Preferably, in step S9: u. of 4 =T1+T2,T1=r0 3 *Mc、T2=A[0]*Md;
R0 in step S10 4 The calculation formula of (2) is as follows: r0 4 ={(W`[0]+W`[1]):(V`[0]+V`[1]): (W[0]+W[1]):(V[0]+V[1]) }; wherein, V0]=A[3]*B[0]、V[1]=u 4 *M[0]、 W[0]=A[3]*B[1]、W[1]=u 4 *M[1]、V`[0]=A[3]*B[2]、V`[1]=u 4 *M[2]、 W`[0]=A[3]*B[3]、W`[1]=u 4 *M[3]。

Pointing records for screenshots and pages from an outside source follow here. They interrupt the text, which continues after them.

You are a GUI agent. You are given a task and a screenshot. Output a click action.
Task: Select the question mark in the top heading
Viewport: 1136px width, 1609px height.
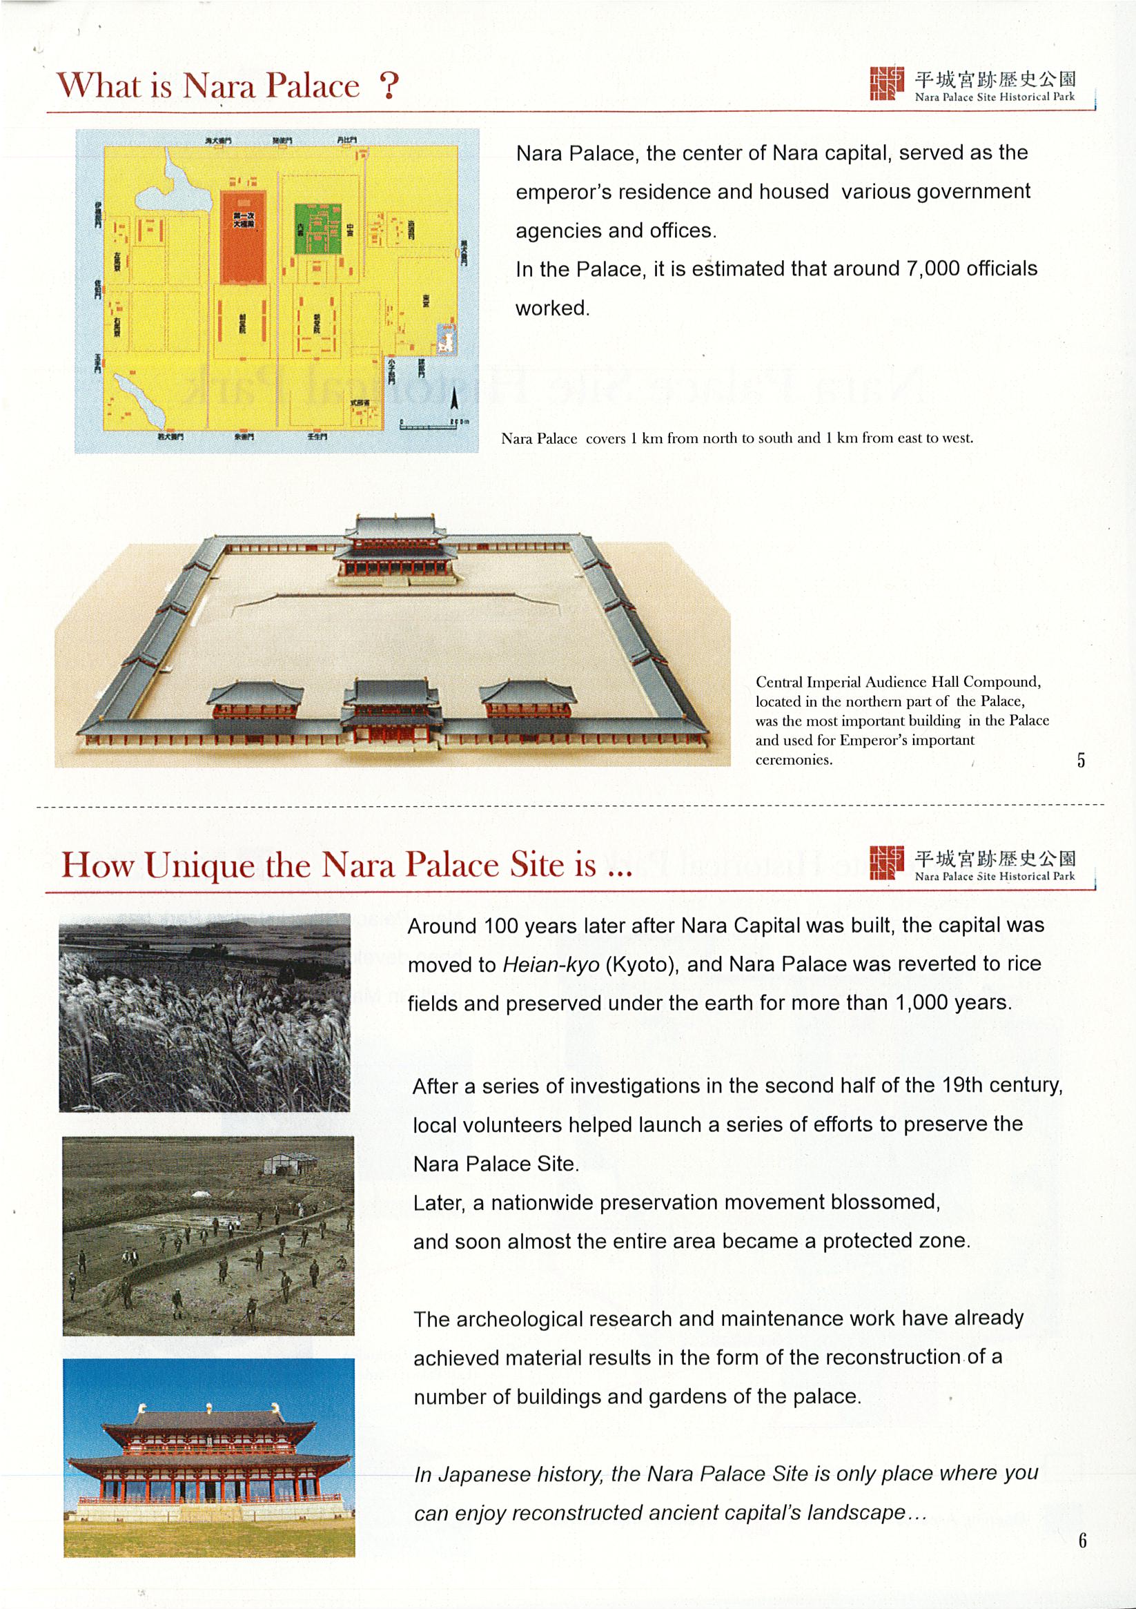389,87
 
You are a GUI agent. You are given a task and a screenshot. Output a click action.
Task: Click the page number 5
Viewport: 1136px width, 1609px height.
1081,760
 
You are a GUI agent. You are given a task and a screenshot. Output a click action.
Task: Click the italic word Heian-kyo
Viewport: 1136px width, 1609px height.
550,965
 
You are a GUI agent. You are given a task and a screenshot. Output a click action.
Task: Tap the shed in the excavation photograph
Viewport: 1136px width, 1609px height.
289,1164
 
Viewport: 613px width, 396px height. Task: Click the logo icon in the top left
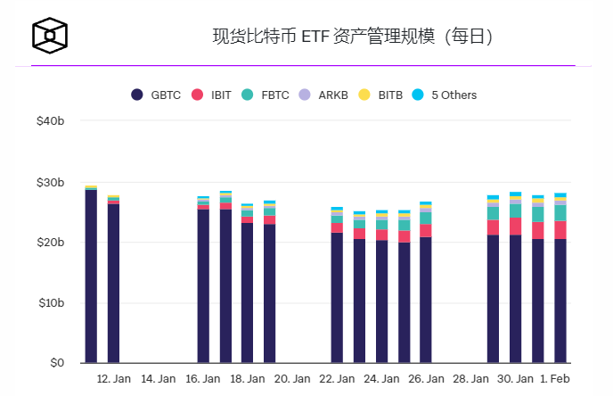pyautogui.click(x=51, y=36)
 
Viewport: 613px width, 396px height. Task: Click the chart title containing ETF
pyautogui.click(x=352, y=37)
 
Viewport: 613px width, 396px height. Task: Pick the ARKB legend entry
pyautogui.click(x=325, y=95)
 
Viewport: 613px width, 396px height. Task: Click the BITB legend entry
pyautogui.click(x=382, y=95)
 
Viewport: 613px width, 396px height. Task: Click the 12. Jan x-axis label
pyautogui.click(x=113, y=379)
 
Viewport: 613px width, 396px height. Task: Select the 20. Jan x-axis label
pyautogui.click(x=291, y=379)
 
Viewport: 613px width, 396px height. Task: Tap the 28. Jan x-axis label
pyautogui.click(x=470, y=379)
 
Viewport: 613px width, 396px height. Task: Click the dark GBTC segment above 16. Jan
pyautogui.click(x=203, y=285)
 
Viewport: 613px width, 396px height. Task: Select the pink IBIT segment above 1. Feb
pyautogui.click(x=560, y=229)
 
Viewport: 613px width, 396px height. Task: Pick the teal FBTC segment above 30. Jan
pyautogui.click(x=515, y=210)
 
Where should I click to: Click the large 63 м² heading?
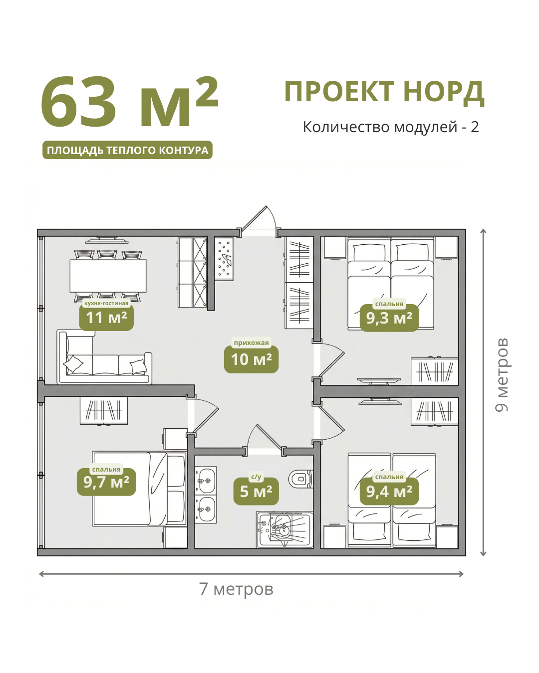coord(129,102)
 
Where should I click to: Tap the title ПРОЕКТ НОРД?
coord(385,92)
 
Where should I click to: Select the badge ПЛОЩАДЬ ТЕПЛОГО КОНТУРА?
coord(127,150)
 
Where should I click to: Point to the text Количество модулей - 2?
coord(391,127)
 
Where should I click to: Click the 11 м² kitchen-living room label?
coord(106,318)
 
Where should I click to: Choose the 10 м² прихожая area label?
coord(251,359)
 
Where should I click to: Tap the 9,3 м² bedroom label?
coord(389,318)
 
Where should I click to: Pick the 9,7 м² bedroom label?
coord(106,482)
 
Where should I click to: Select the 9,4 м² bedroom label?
coord(389,492)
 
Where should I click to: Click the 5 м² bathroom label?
coord(256,492)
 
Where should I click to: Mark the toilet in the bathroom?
coord(300,479)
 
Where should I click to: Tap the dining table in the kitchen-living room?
coord(108,276)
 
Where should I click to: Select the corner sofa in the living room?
coord(104,357)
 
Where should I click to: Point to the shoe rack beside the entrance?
coord(224,259)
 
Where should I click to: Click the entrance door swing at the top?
coord(259,219)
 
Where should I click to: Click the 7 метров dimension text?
coord(236,589)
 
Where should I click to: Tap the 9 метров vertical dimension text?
coord(502,375)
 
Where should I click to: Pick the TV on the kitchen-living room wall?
coord(107,240)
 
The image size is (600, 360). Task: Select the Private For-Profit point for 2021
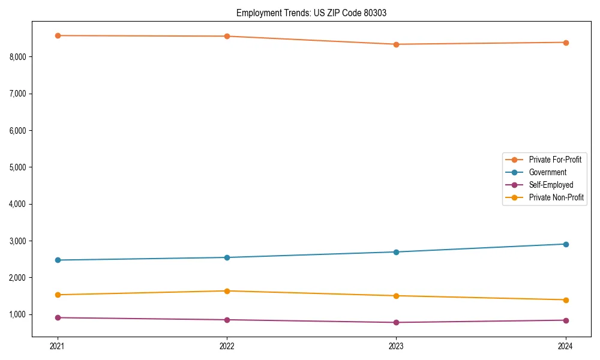[x=58, y=35]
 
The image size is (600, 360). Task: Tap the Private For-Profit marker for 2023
[x=396, y=44]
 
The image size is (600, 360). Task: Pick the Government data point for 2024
[x=566, y=244]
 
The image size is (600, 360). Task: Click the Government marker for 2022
[x=227, y=257]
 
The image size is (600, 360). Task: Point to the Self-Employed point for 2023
[x=396, y=322]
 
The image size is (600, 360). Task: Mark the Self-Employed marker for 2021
[x=58, y=317]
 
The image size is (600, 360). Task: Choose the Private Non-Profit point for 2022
[x=227, y=291]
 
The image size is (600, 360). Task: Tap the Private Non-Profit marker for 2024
[x=566, y=300]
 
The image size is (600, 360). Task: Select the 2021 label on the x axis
[x=58, y=346]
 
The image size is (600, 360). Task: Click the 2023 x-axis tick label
[x=396, y=346]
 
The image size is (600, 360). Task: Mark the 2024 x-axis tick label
[x=566, y=346]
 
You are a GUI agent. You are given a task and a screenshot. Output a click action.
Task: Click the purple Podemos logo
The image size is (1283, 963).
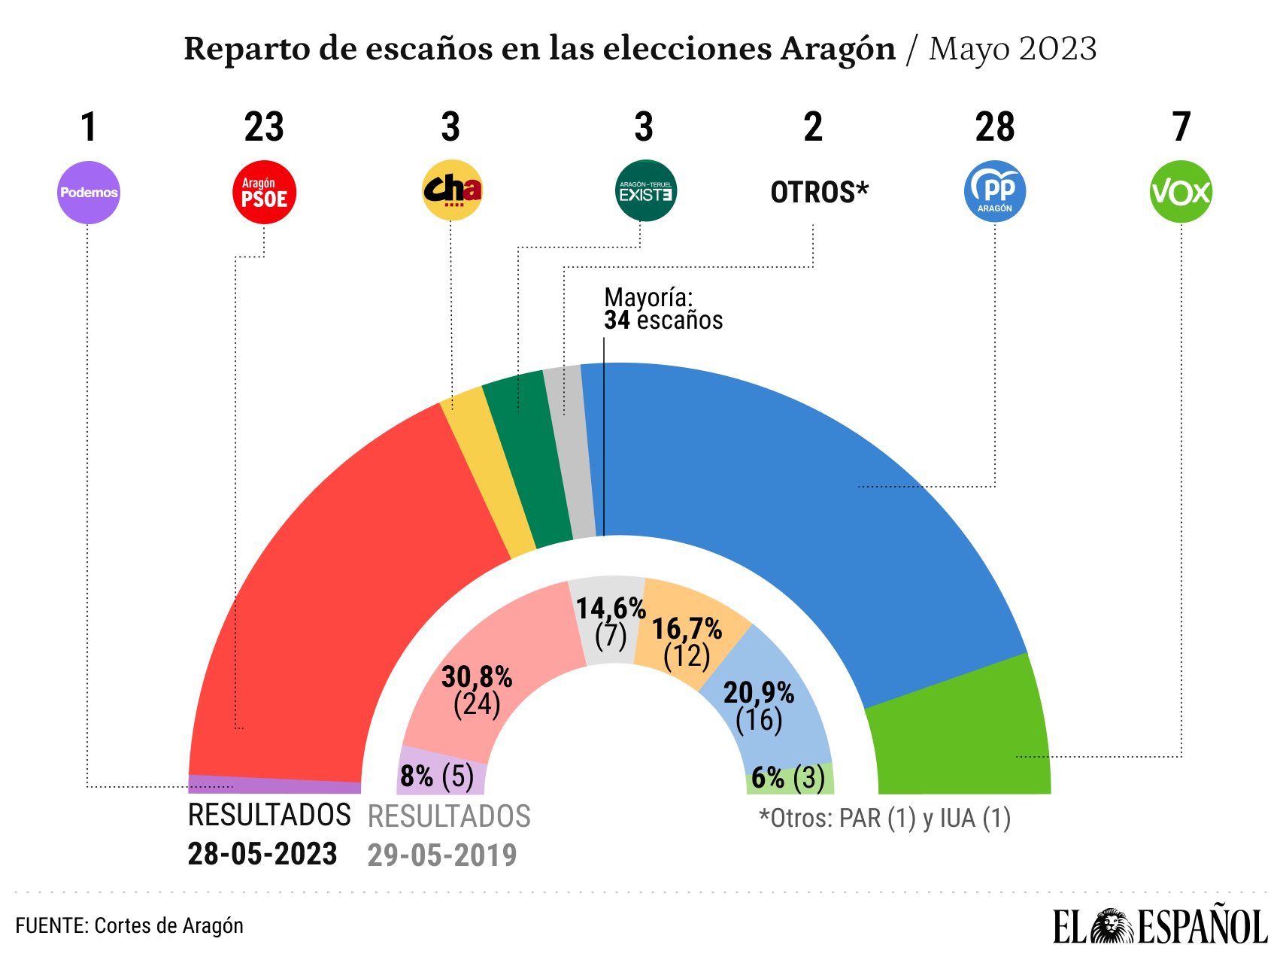click(x=89, y=193)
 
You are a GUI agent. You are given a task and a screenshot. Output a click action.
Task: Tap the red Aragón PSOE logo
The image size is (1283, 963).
click(x=265, y=193)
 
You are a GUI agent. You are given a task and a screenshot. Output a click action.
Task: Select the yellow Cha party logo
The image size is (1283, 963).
click(x=451, y=190)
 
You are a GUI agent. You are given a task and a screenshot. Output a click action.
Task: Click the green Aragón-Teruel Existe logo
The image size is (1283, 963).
click(x=645, y=191)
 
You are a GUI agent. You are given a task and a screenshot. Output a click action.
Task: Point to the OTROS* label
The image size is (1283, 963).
click(x=819, y=193)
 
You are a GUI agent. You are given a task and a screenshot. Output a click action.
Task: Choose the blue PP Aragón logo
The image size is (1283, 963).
click(x=995, y=191)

The invention has the beneficial effects that:
the invention provides a system and a method for rapidly realizing Montgomery modular multiplication by using multiple multipliers, which optimize the calculation mode of the original Montgomery modular multiplication formula loop iteration, use a plurality of 64-bit multipliers for parallel operation, greatly improve the speed of operation signature, signature verification, encryption, decryption and key generation of an asymmetric algorithm chip, and improve the performance of a security chip.
Drawings
FIG. 1 is a chip structure in a system for fast Montgomery modular multiplication using multiple multipliers provided in embodiment 1;
fig. 2 is a schematic diagram of the principle of the method for quickly implementing montgomery modular multiplication using multiple multipliers provided in embodiment 2.
Detailed Description
In order to make the objects, technical solutions and advantages of the present invention more apparent, the present invention is further described in detail below with reference to the accompanying drawings. It should be understood that the detailed description and specific examples, while indicating the invention, are intended for purposes of illustration only and are not intended to limit the scope of the invention.
Example 1
The embodiment provides a system for rapidly realizing Montgomery modular multiplication by using a multi-multiplier, which comprises an asymmetric algorithm chip and an upper computer, wherein the asymmetric algorithm chip is shown in FIG. 1 and comprises a processor, an asymmetric hardware module and a random data module, and the processor, the asymmetric hardware module and the random data module are all connected with a bus; the asymmetric hardware module comprises a register, a RAM and an algorithm module, wherein the algorithm module comprises a point addition module, a point doubling module, a modular exponentiation module, a modular inversion module, a modular subtraction module, a modular addition module and a modular multiplication module; the processor writes data and parameters to be operated into an RAM of the asymmetric hardware module through a bus, and writes a mode to be operated into a register of the asymmetric hardware module; after the asymmetric hardware module detects the enable bit of the register, calling a corresponding operation module to perform operation according to the operation mode, writing result data into the RAM after the operation is finished, and simultaneously setting an end mark in the register and generating interruption; the processor receives the interrupt or inquires the end mark in the asymmetric hardware module register, reads the result data in the RAM through the bus, and outputs the result data to the upper computer.
Example 2
The embodiment provides a method for quickly implementing montgomery modular multiplication by using multiple multipliers, based on the system for quickly implementing montgomery modular multiplication by using multiple multipliers described in embodiment 1, including the following steps:
the processor acquires data and parameters to be operated, writes the data and the parameters into an RAM of the asymmetric hardware module, and writes an operation mode to be operated into a register of the asymmetric hardware module;
after the asymmetric hardware module detects an enable bit of a register, calling a corresponding operation module according to a determined operation mode to operate data and parameters to be operated;
writing result data into the RAM after the operation is finished, and simultaneously setting an end mark in the register and generating interruption; the processor receives the interrupt or inquires the end mark in the asymmetric hardware module register, reads the result data in the RAM through the bus, and uploads the result data to the upper computer.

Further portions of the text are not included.